Required action - In the text on the Silicon Valley Bank failure, what is covering depositors at failed institutions this time instead of taxpayers' money?

Last week Silicon Valley Bank—the bank for tech companies, start-ups, and venture capitalists—failed, making it the first bank to fail since the 2008 financial recession. The panic from SVB’s collapse tore down Signature Bank, led to the sale of Credit Suisse to USB, and tumult in the markets.
To contain any further fallout, the Fed stepped in and guaranteed all depositors they would get their money, hoping to prevent any other bank runs or financial jitters.
The differences between the 2008 recession and the Silicon Valley Bank failure are significant. Namely, taxpayers' money went to bailing out the banking industry in 2008, while insurance that banks pay is bankrolling depositors at failed institutions this time around, not taxpayers. Still, the government is stepping in yet again, and the role the government plays in financial systems is front and center.
How do Americans feel about this? What’s changed? Are people even paying attention to the Silicon Valley Banking crisis?
In the five charts below, we explore how Americans are approaching the banking crisis and how public opinion on government bailouts has changed in the past decade.
- Trust in the banks. Bank runs are panics, but it seems many Americans aren’t panicking. Most Americans trust that their bank is stable, and their deposits are safe. Few are changing their banking behavior because of the failure of Silicon Valley Bank. Overall, this is good news. Trust in the banking system is crucial.
- Silicon Failure. Only a bare majority of Americans are tuned into the Silicon Valley Bank failure. Most, particularly lower income Americans, aren’t following that news. None the less, the public supports the actions that the U.S. government took, namely guaranteeing deposits for individuals and businesses at banks that fail. The public isn’t fully tuned in, but they are largely supportive of what’s happened so far.
- Bailout Options. This isn’t the first time discussion of government bailouts of financial institutions has come up. Remember 2008? Over the past decade, support for government bailouts of financial institutions grew, particularly among Republicans and independents. Now, there hasn't been as much partisan infighting on government bailouts. Partisan cueing matters here. But risk aversion does even more.
- Wording matters. While many Americans support a government bailout, even more support the government bailing out financial institutions if it prevents a recession. The pandemic and 2008 recessions are relatively fresh experiences for many Americans. Most want to avoid repeats at all costs. Bailout yes; recession no.
- Blame game. What’s fair here? Many Americans want to see investors who triggered a bank run held responsible. Almost no one wants to see taxpayers foot the bill for irresponsible bank management.
The 2008 financial crisis sparked a populist movement on the left and right. While the bank failures of 2023 don't appear to be close to the fallout from the Great Recession, Americans expect a certain level of fairness and justice in how the government deals with the crisis. The government bailouts of the aughts did not inspire a sense of justice for many. Ultimately, how this gets remembered and factors into our zeitgeist up in the air. We can only wait and see.

Input data -
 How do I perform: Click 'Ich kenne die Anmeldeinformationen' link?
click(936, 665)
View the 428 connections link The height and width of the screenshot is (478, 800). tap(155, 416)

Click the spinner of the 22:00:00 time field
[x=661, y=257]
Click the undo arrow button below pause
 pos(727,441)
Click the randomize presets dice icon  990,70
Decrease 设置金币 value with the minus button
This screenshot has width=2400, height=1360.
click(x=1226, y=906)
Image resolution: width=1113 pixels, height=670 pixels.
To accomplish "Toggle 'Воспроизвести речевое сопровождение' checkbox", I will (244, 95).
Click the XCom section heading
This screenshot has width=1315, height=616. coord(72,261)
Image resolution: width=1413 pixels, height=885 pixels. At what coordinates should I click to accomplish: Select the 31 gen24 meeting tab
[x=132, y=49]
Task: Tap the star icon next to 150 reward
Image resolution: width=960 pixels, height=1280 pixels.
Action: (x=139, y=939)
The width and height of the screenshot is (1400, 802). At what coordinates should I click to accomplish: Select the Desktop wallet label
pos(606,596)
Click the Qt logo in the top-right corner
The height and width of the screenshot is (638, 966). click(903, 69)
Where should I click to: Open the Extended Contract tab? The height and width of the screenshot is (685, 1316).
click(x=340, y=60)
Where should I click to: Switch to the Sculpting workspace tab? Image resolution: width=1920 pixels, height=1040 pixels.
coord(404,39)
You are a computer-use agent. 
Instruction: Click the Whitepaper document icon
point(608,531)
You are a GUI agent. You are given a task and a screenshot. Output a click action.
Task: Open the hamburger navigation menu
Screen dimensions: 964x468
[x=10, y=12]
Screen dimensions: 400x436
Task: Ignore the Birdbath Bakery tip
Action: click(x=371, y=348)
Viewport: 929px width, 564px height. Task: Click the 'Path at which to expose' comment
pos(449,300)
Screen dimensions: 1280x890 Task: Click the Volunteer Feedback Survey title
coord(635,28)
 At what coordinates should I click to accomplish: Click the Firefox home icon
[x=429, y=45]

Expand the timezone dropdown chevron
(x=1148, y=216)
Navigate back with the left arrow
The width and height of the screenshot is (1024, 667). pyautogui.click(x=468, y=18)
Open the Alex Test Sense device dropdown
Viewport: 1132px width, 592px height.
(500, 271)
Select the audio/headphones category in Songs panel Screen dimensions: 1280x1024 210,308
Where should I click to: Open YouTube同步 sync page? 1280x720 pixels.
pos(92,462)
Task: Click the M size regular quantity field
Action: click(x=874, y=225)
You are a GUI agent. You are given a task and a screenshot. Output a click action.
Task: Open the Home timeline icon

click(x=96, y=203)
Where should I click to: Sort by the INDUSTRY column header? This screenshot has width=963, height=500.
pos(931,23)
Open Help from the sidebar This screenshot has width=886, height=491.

Answer box - Insurance that banks pay.